Wednesday, October 3, 2007

[mssql] 4 Simple Rules for Handling NULLs

Introduction

"As we know,
There are known knowns.
There are things we know we know.
We also know
There are known unknowns.
That is to say
We know there are some things
We do not know.”- Donald Rumsfeld

In a recent article by James Travis, the handling of NULLs in SQL Server was explored. I discovered some inaccuracies in the article; some caused by inaccuracies in SQL Server Books Online, others rooted in trying to apply other standard 3GL and 4GL programming language two-valued logic to the three-valued logic employed by ANSI SQL.
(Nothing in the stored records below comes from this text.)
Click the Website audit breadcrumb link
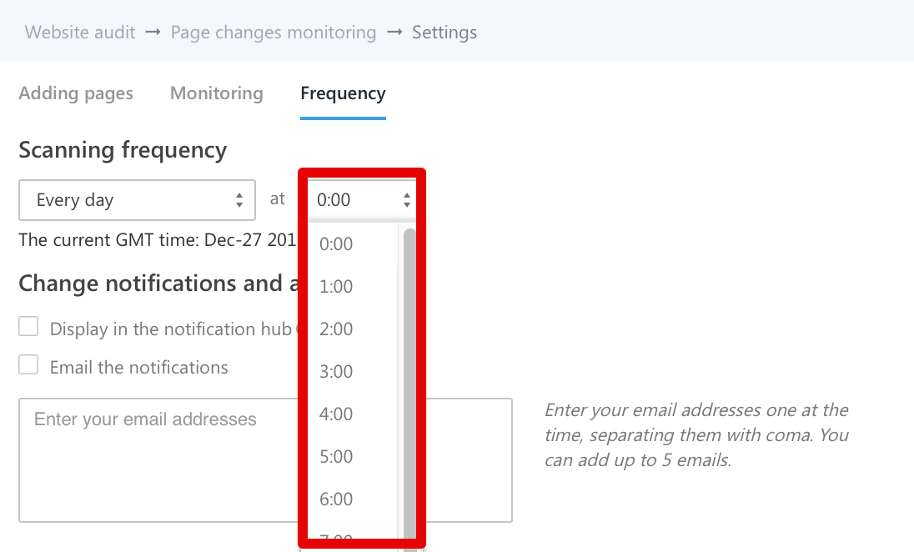Viewport: 914px width, 552px height. click(80, 33)
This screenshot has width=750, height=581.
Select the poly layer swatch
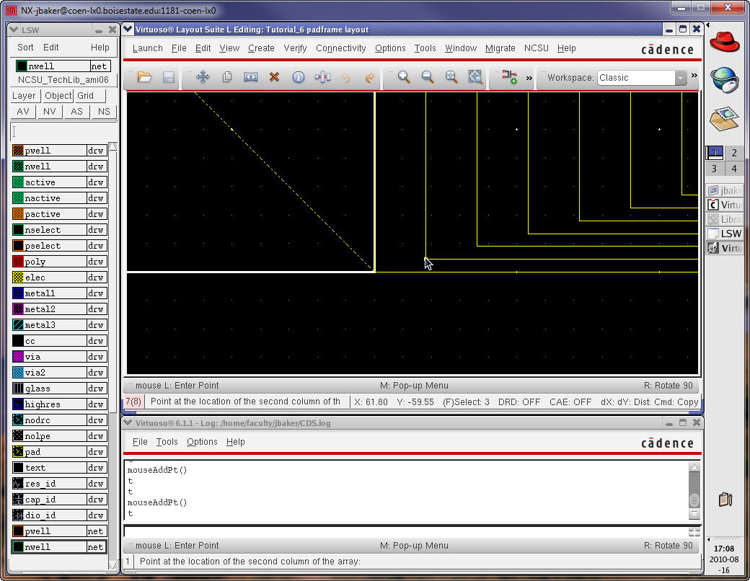[x=19, y=262]
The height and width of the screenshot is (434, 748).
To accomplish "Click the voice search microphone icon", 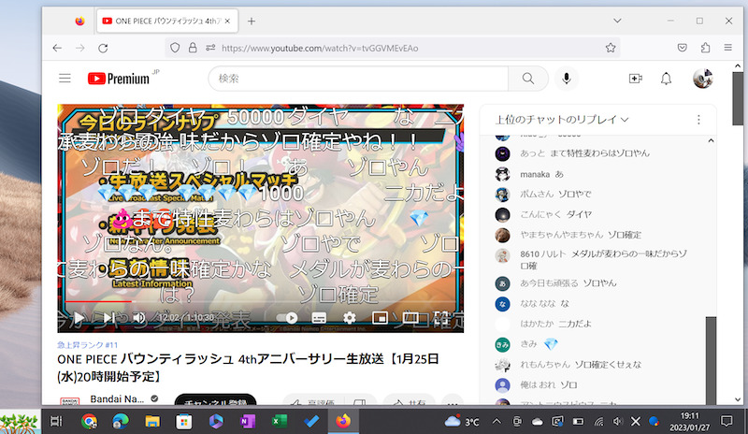I will click(x=567, y=80).
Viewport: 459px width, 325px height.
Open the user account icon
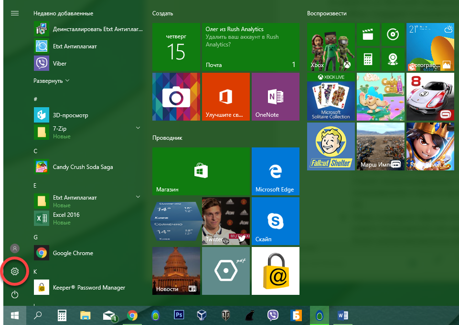[x=15, y=248]
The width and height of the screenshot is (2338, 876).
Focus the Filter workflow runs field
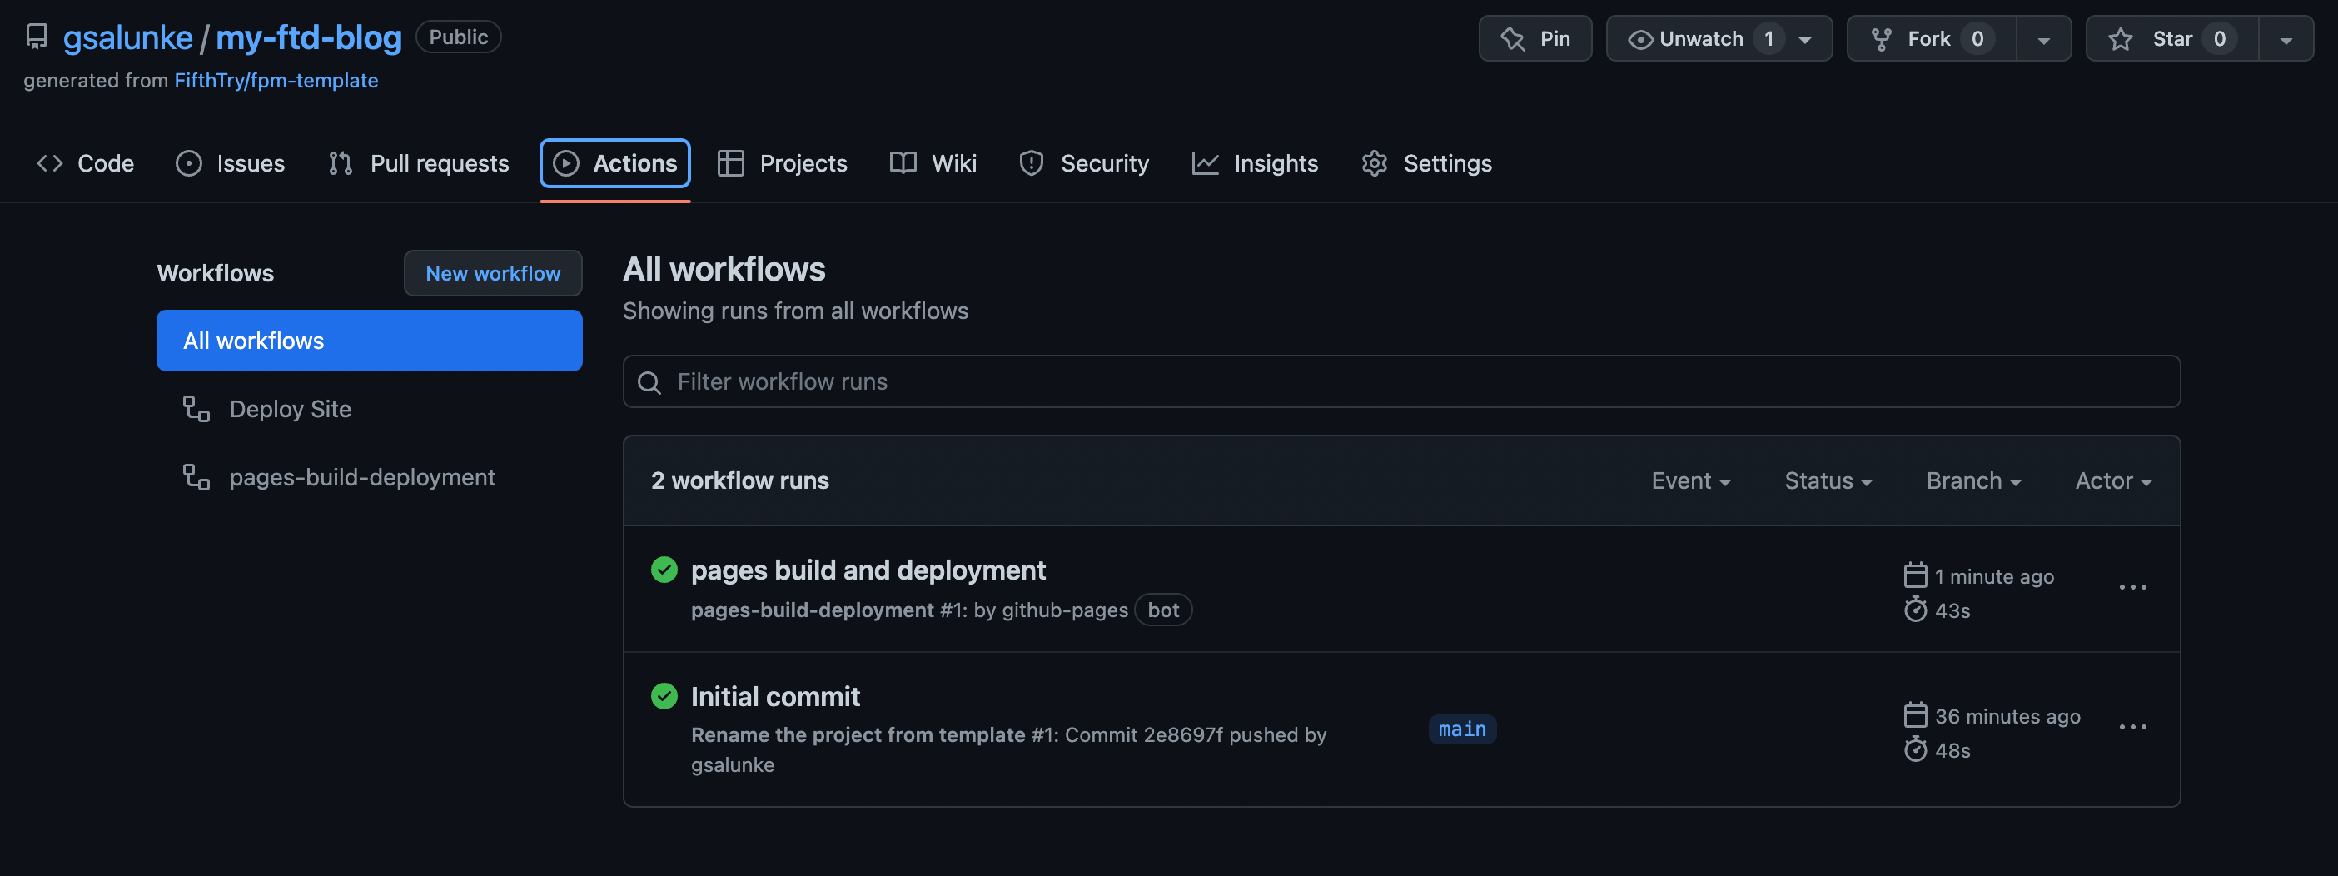click(x=1401, y=381)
This article was written to explain ANSI SQL three-valued logic and correct the inaccuracies presented

What is NULL?

First, let's start by defining what a NULL is in SQL-speak. ANSI-SQL defines NULL as "a special value, or mark, that is used to indicate the absence of any data value." (ANSI-92) NULL in SQL is not a "data value", but rather an indicator that we have missing data. As an example, we’ll look at the following table which contains last name, first name and middle name.

Last_Name First_Name Middle_Name
'Smith' 'Linda' 'Anita'
'Washington' 'Larry' ''
'Jones' 'John' NULL

In this example, we know that Linda Smith has a middle name, and we know that it is 'Anita'. We have populated Larry Washington's Middle_Name column with a Zero-Length String ('') indicating that we know for a fact Larry has no middle name. These are the "known knowns" in Rumsfeld-speak.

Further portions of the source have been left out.